OJ's undirected graph serialization:
Nodes are labeled uniquely.
We use \code{\#} as a separator for each node, and \code{,} as a separator for node label and each neighbour of the node.
As an example, consider the serialized graph \code{\{0,1,2\#1,2\#2,2\}}.
The graph has a total of three nodes, and therefore contains three parts as separated by \code{\#}.
\begin{enumerate}
\item First node is labeled as 0. Connect node 0 to both nodes 1 and 2.
\item Second node is labeled as 1. Connect node 1 to node 2.

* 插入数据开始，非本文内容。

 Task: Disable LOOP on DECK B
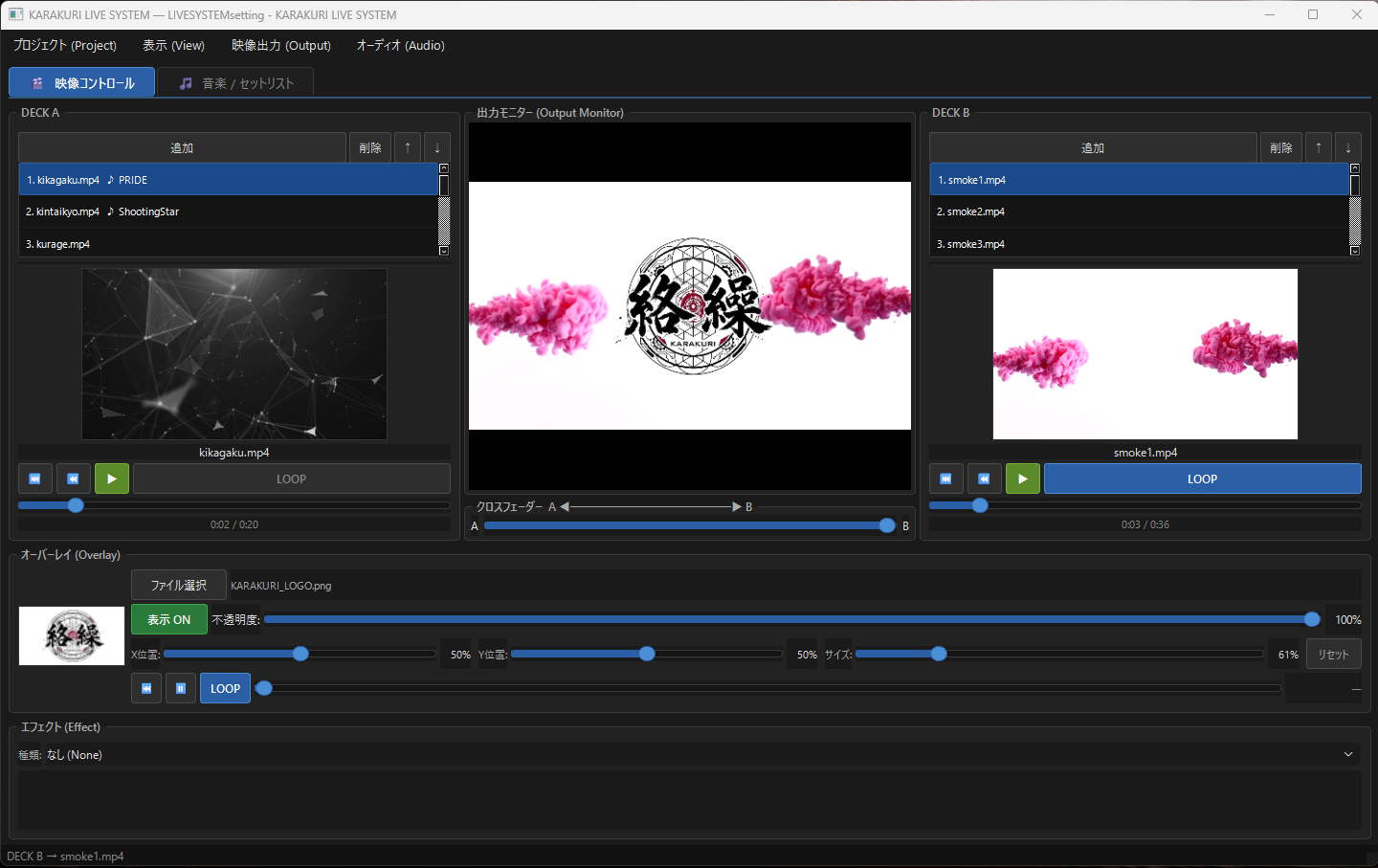(1202, 479)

\item Third node is labeled as 2. Connect node 2 to node 2 (itself), thus forming a self-cycle.
\end{enumerate}
Visually, the graph looks like the following:
\begin{Code}
1
/ \
/ \
0 --- 2
/ \
\_/
\end{Code}
\subsubsection{分析}
广度优先遍历或深度优先遍历都可以。
\subsubsection{DFS}
\begin{Code}
// LeetCode, Clone Graph
// DFS,时间复杂度O(n),空间复杂度O(n)
class Solution {
public:
UndirectedGraphNode *cloneGraph(const UndirectedGraphNode *node) {
if(node == nullptr) return nullptr;
// key is original node,value is copied node
unordered_map<const UndirectedGraphNode *,
UndirectedGraphNode *> copied;
clone(node, copied);
return copied[node];
}
private:
// DFS
static UndirectedGraphNode* clone(const UndirectedGraphNode *node,
unordered_map<const UndirectedGraphNode *,
UndirectedGraphNode *> &copied) {
// a copy already exists
if (copied.find(node) != copied.end()) return copied[node];
UndirectedGraphNode *new_node = new UndirectedGraphNode(node->label);
copied[node] = new_node;
for (auto nbr : node->neighbors)
new_node->neighbors.push_back(clone(nbr, copied));
return new_node;
}
};
\end{Code}
\subsubsection{BFS}
\begin{Code}
// LeetCode, Clone Graph
// BFS,时间复杂度O(n),空间复杂度O(n)
class Solution {
public:
UndirectedGraphNode *cloneGraph(const UndirectedGraphNode *node) {
if (node == nullptr) return nullptr;
// key is original node,value is copied node
unordered_map<const UndirectedGraphNode *,
UndirectedGraphNode *> copied;
// each node in queue is already copied itself
// but neighbors are not copied yet
queue<const UndirectedGraphNode *> q;
q.push(node);
copied[node] = new UndirectedGraphNode(node->label);
while (!q.empty()) {
const UndirectedGraphNode *cur = q.front();
q.pop();
for (auto nbr : cur->neighbors) {
// a copy already exists
if (copied.find(nbr) != copied.end()) {
copied[cur]->neighbors.push_back(copied[nbr]);
} else {
UndirectedGraphNode *new_node =
new UndirectedGraphNode(nbr->label);
copied[nbr] = new_node;
copied[cur]->neighbors.push_back(new_node);
q.push(nbr);
}
}
}
return copied[node];
}
};
\end{Code}
\subsubsection{相关题目}
\begindot
\item 无
\myenddot